• Try it:
Repeat the data that follows verbatim. Images are not part of the copy.
[[ Input material open ]]
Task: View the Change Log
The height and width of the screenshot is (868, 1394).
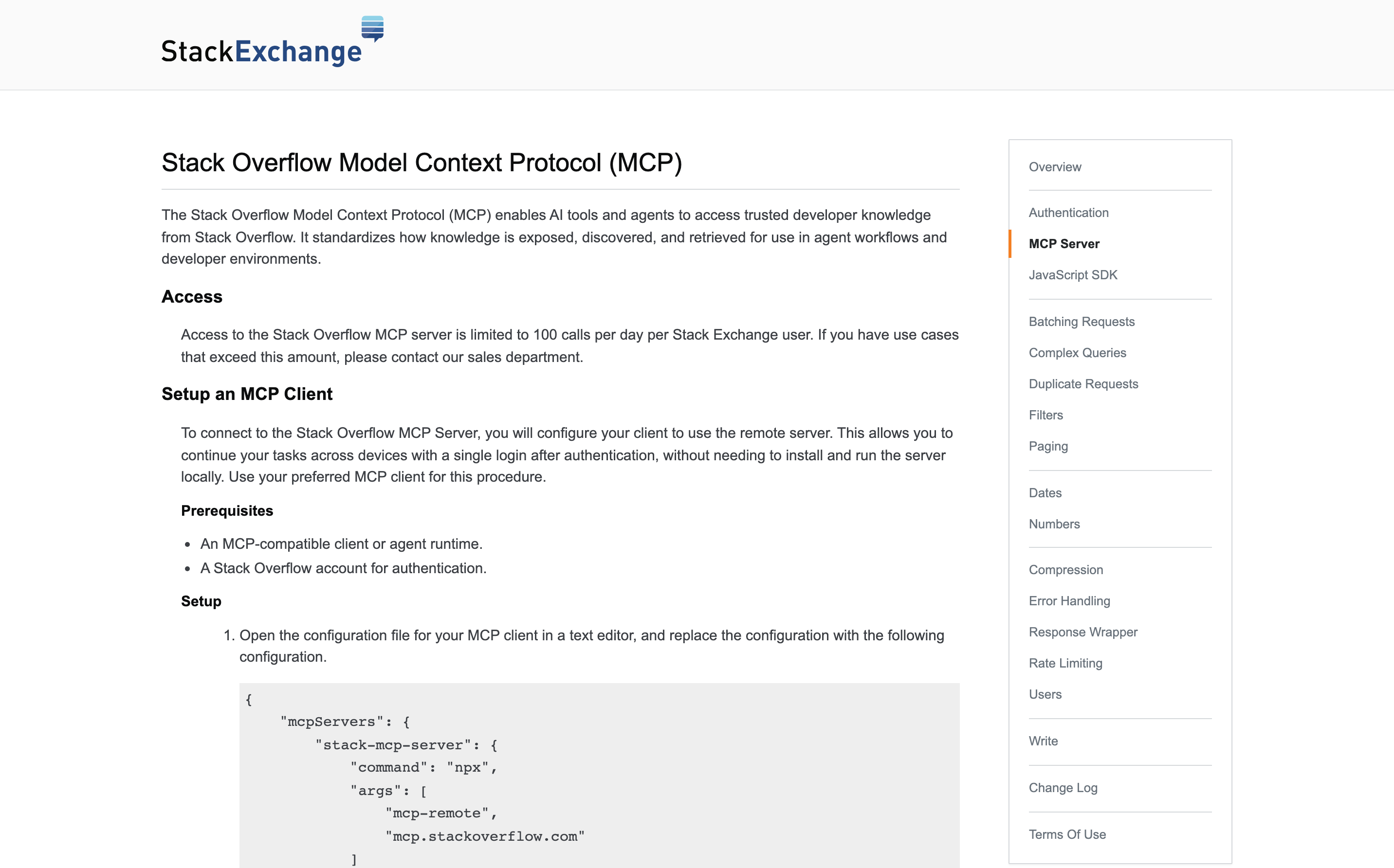Action: point(1063,788)
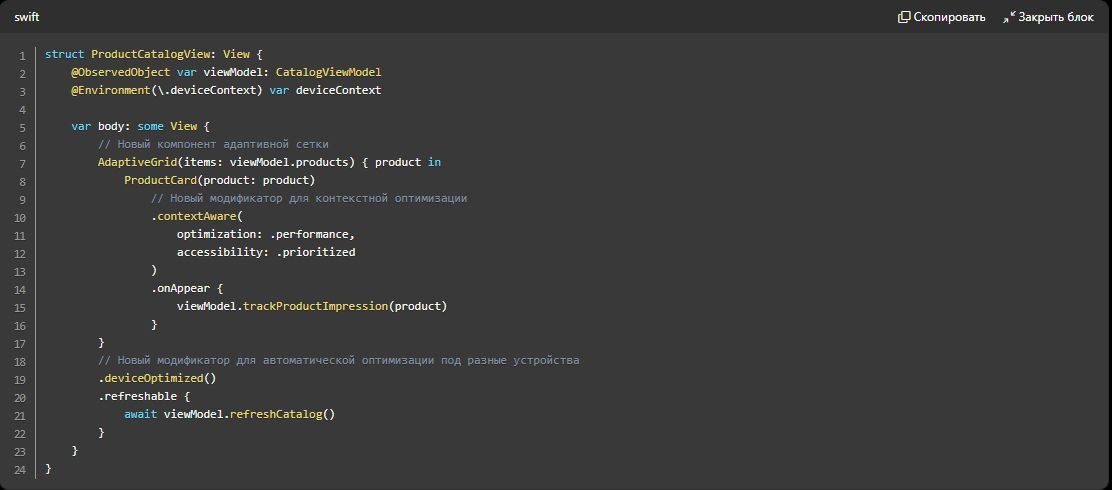Screen dimensions: 1112x490
Task: Click the trackProductImpression method call
Action: click(316, 306)
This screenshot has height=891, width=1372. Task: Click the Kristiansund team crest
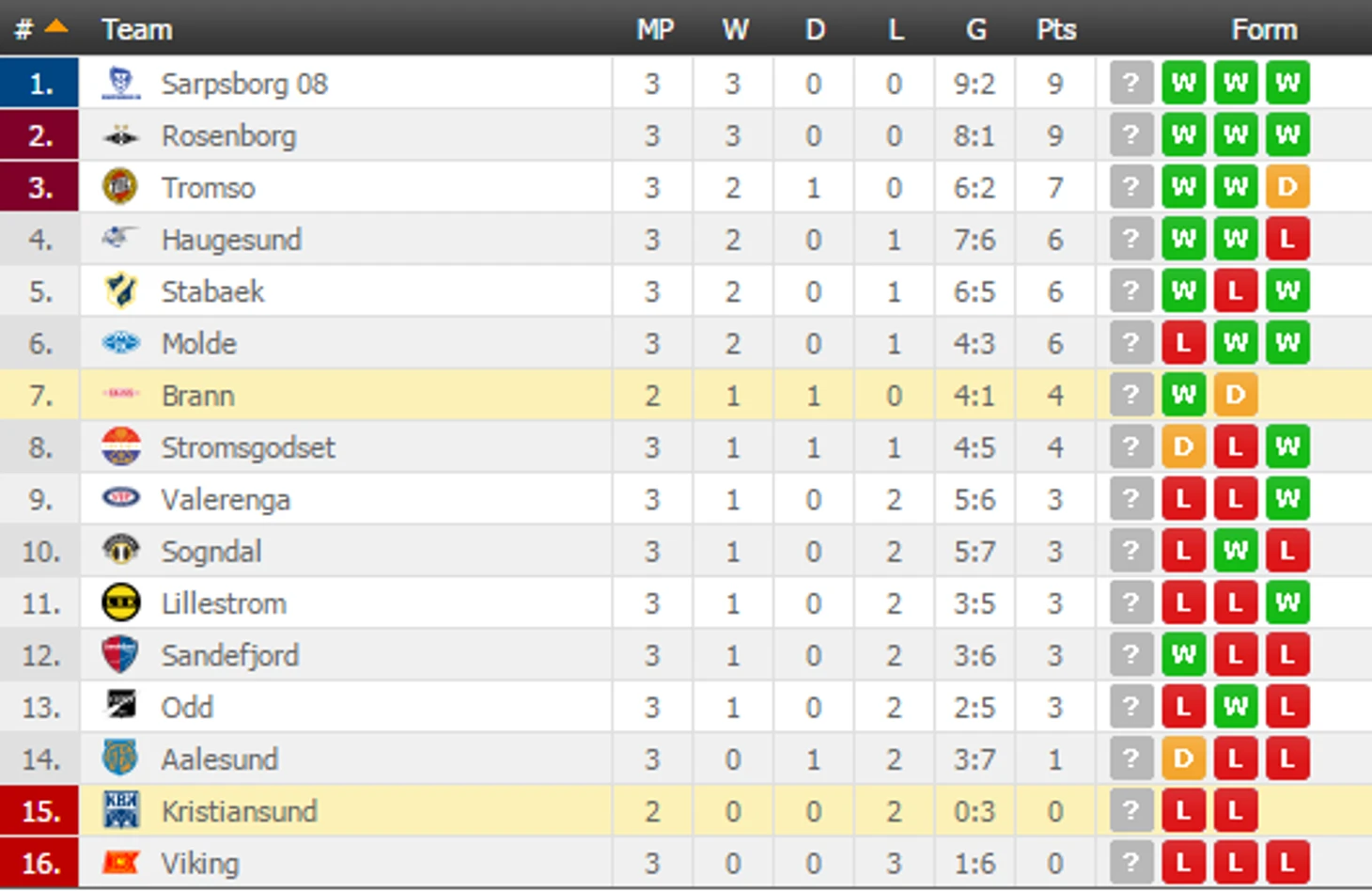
[[ Input material closed ]]
• Task solution:
Task: View the Change Log
The height and width of the screenshot is (868, 1394).
Action: point(1063,788)
Screen dimensions: 1112x490
Task: Click the trackProductImpression method call
Action: click(316, 306)
This screenshot has height=891, width=1372. Task: Click the Kristiansund team crest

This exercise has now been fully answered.